In [2], the author created a model for forecasting water quality by combining XAI approaches with sophisticated machine learning models. RFs, LightGBM, and XGBoost were utilized in conjunction with the weighted arithmetic water quality index to predict water quality. The model’s predictions were interpreted using SHAP, and the results showed that COD and BOD were the most important factors in determining water quality, while electrical conductivity, chloride, and nitrate had little effect. While pH continuously affected forecasts, high dissolved oxygen levels were linked to lower water quality indices, which are suggestive of great water quality.

However, study [8] tackled these obstacles by incorporating sophisticated ML methods to enhance Water Quality Index (WQI) forecasts. The researchers employed a dataset that included physicochemical parameters from various water sources, including pH, Cl⁻, SO₄²⁻, Na⁺, K⁺, Ca²⁺, Mg²⁺, Total Hardness, and Total Dissolved Solids. They then applied several machine learning algorithms, such as Gradient Boosting, random forests, and XGBoost, which were enhanced with XAI. To create prediction models.

Paper [9] proposed a context-aware voting-ensemble model for imputing missing values in water-quality datasets, dynamically selecting optimal weights for various imputation models based on the characteristics of different missingness scenarios. The study demonstrates the potential of the ensemble model with dynamic weighting for robust imputation in diverse hydrological environments. The experiments on real-world water-quality data show superior accuracy with the designed method.
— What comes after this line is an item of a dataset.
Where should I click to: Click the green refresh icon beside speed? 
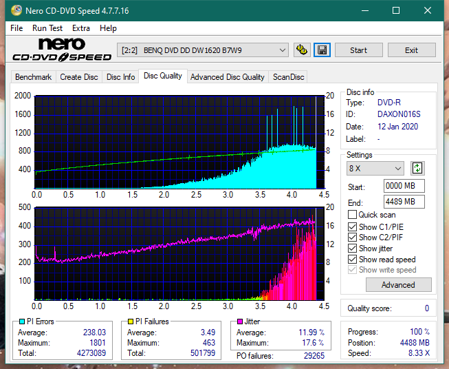coord(417,168)
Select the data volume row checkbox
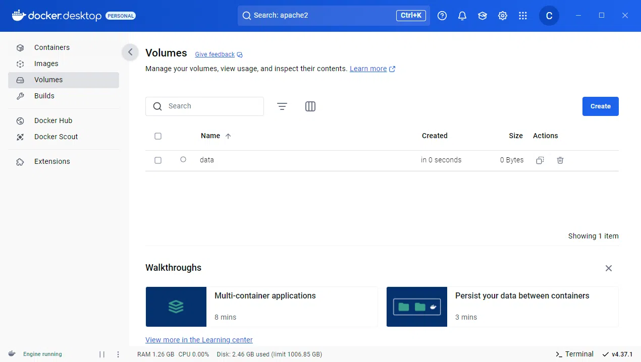 (158, 160)
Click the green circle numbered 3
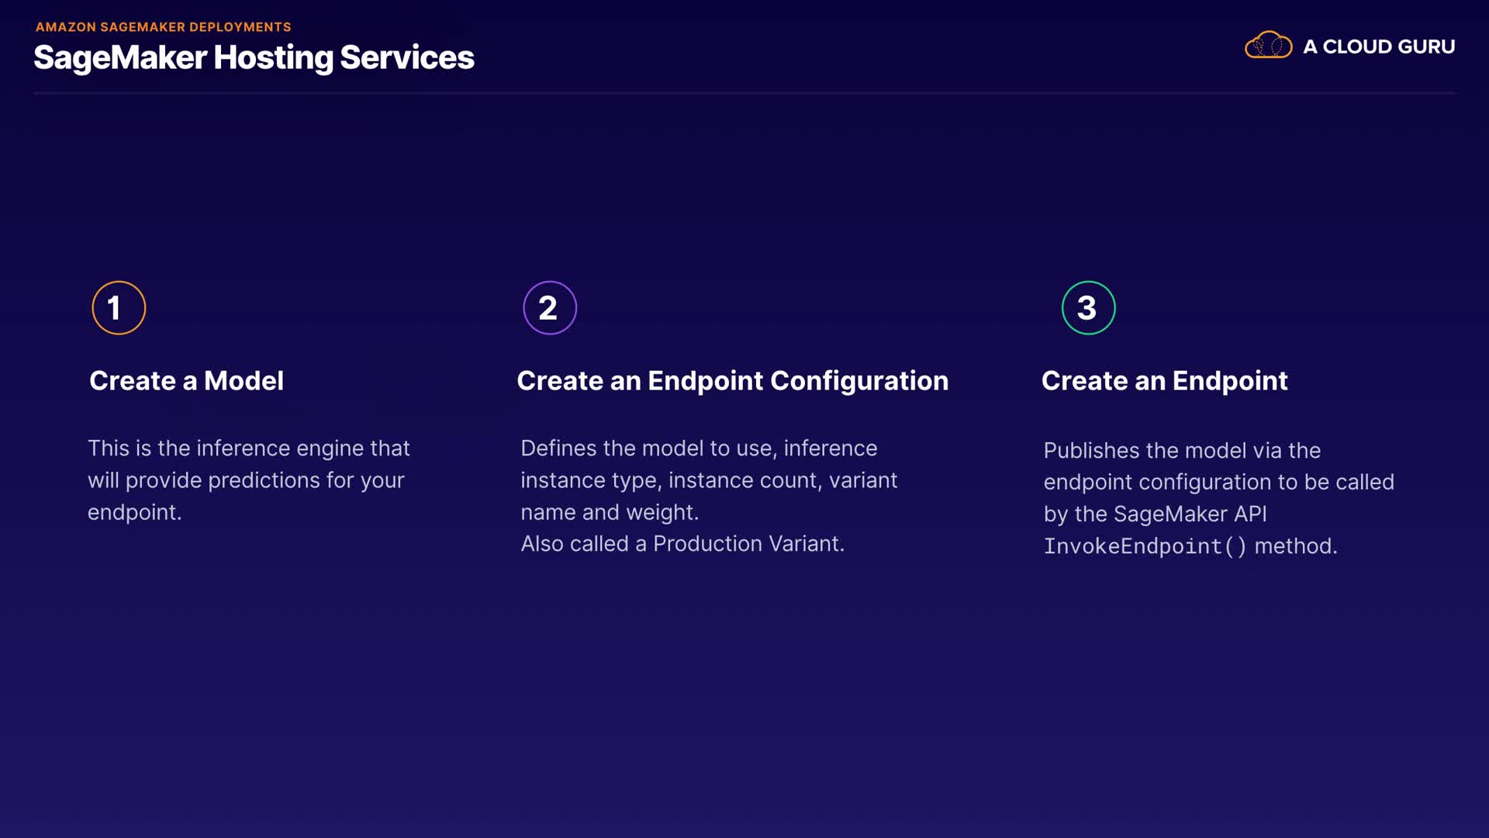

In [10], they presented water quality with various machine learning techniques such as SVM, DT, random forests, Gradient Boost, and AdaBoost. The Water Quality Index dataset is used to train the model. The dataset is first normalized using the Z-score before the model is trained. The provided dataset is unbalanced; thus, they utilize XAI to help identify which features are most significant and SMOTE to balance the dataset, and the characteristics’ relevance is determined by the application of LIME.
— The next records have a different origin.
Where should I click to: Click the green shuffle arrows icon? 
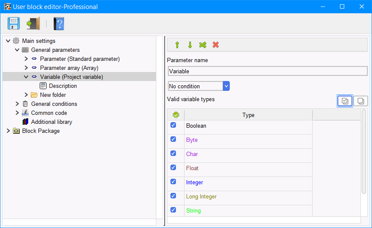click(203, 45)
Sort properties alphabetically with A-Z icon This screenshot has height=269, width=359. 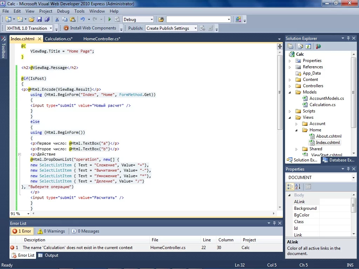point(298,187)
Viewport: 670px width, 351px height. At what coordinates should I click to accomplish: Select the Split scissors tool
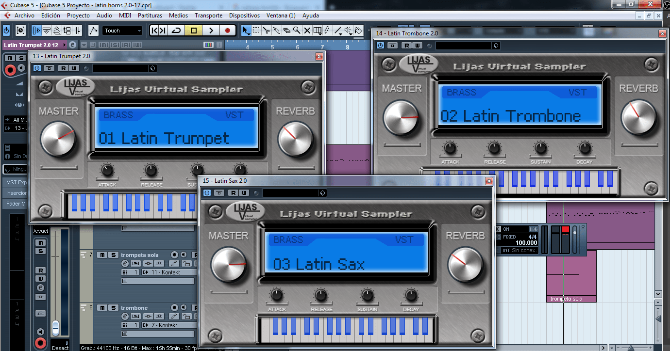[x=267, y=30]
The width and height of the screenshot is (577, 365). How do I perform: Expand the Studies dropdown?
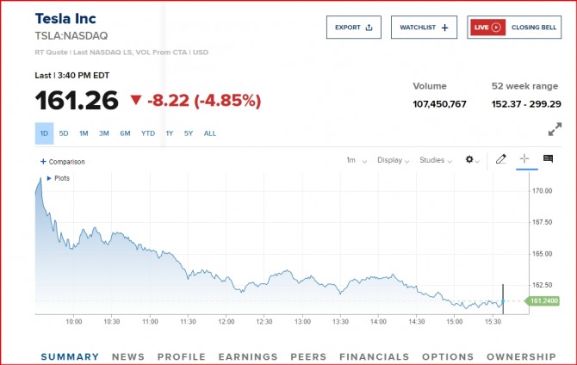(x=436, y=160)
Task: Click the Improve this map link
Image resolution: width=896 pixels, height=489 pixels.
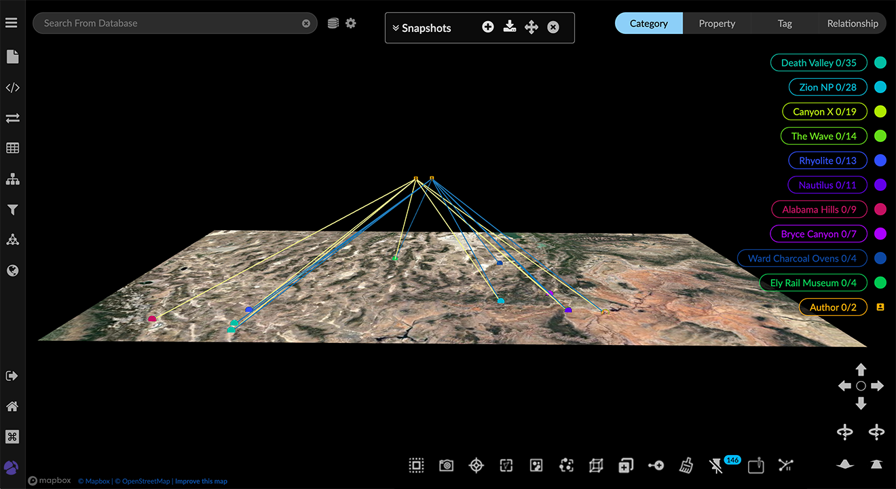Action: tap(201, 481)

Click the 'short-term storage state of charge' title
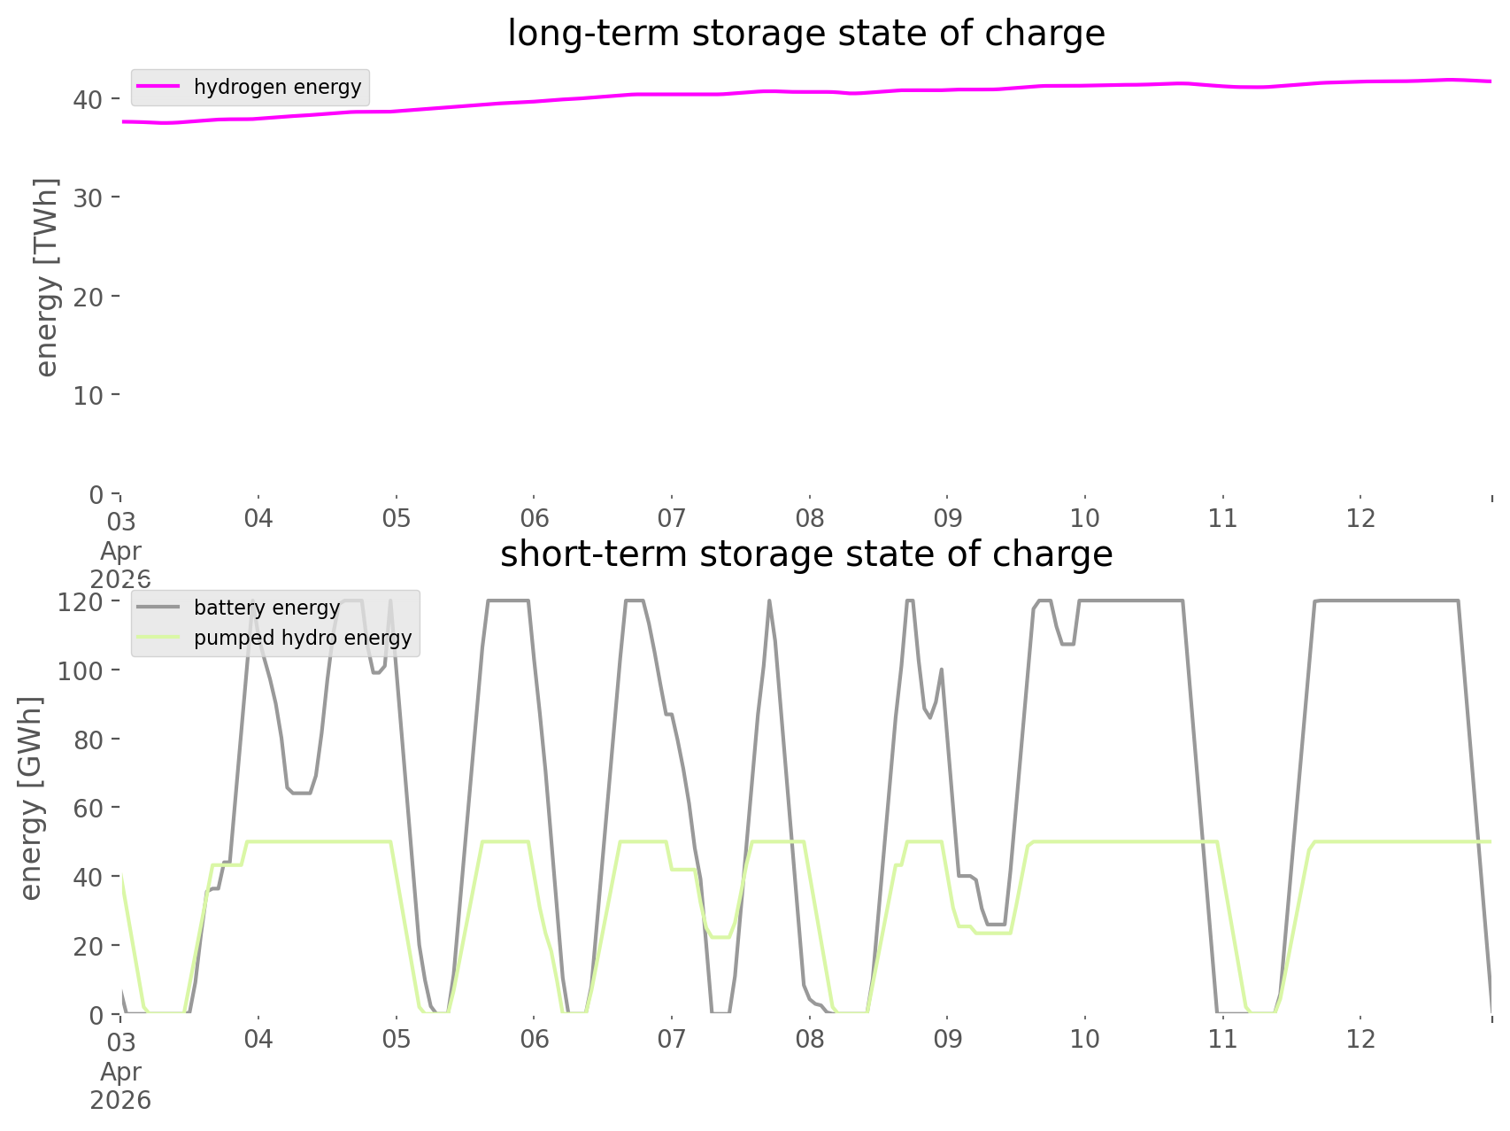[x=805, y=554]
A framework for XAI is presented in [11] that can be used with multivariate time series. Interpretable explanations from the XAI are available to subject matter specialists. It combines, in three steps, supervised decision trees guided by projection-based clustering with a data-driven selection of a distance measure. Measurements of the water quality, including nitrate, electrical conductivity, and 12 other environmental characteristics, make up the multivariate time series. To examine the connections between environmental characteristics and water quality, comparable and dissimilar days within clusters are identified. Reference [12] introduces the AHA-XDNN approach to water quality (WQ) prediction. The three steps in the approach are the artificial hummingbird algorithm (AHA), Explainable Artificial Intelligence, and DNN, which allow for high accuracy and confidence in WQ prediction. The four stages of the method are preprocessing the data, optimization, training, and evaluation. Issues like unwelcome noise and unbalance are resolved in the first stage. AHA is used in the second phase to optimize the hyper-parameters of the DNN model.
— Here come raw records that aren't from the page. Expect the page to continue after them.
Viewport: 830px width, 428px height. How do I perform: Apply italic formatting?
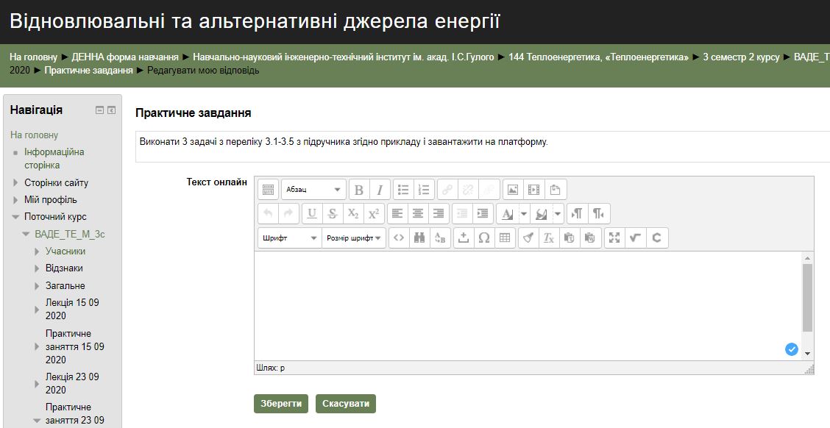point(380,190)
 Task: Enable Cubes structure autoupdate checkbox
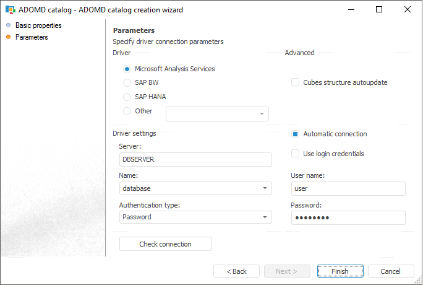point(296,82)
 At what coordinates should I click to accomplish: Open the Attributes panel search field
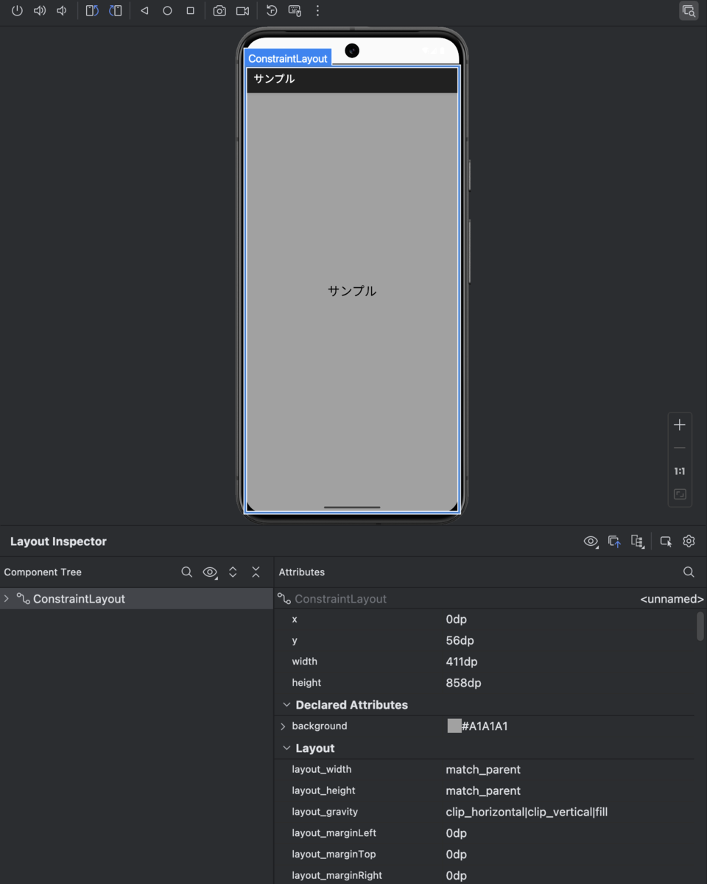point(688,572)
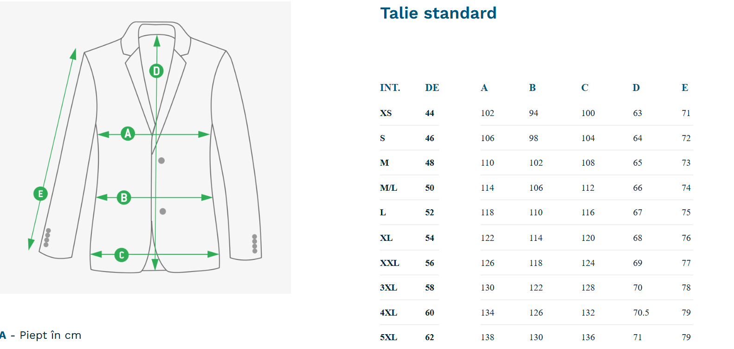The image size is (734, 349).
Task: Select the column E header
Action: 685,88
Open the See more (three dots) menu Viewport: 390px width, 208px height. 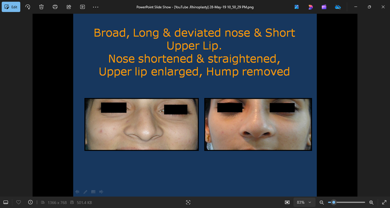(96, 7)
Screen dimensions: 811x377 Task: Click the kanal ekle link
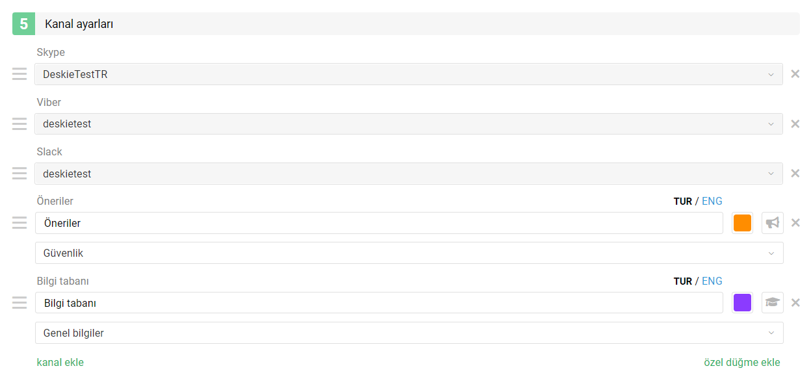(60, 362)
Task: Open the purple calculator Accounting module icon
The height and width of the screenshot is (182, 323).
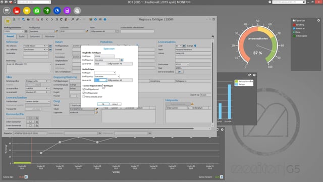Action: click(67, 11)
The authors of [13] developed a robust generalizable ensemble machine learning model for water quality prediction based on water potability and other water quality metrics from various water quality samples throughout the world; they suggested and utilized SHAP to increase the final ensemble model’s generalizability for predicting water quality. The author in [14], by applying the coalition game theory-based SHAP approach to determine the significance of each parameter, determined the class of water samples based on quality They first investigated various machine learning algorithms on the previously collected water samples to determine the water quality. Popular algorithms, including decision trees, support vector machines, K-NN, and others, are being investigated for their potential in determining the quality of water samples. The neural network performs the best among all the machine learning algorithms utilized in the work to openly and explainably evaluate the most crucial criteria that these models employ to determine water quality.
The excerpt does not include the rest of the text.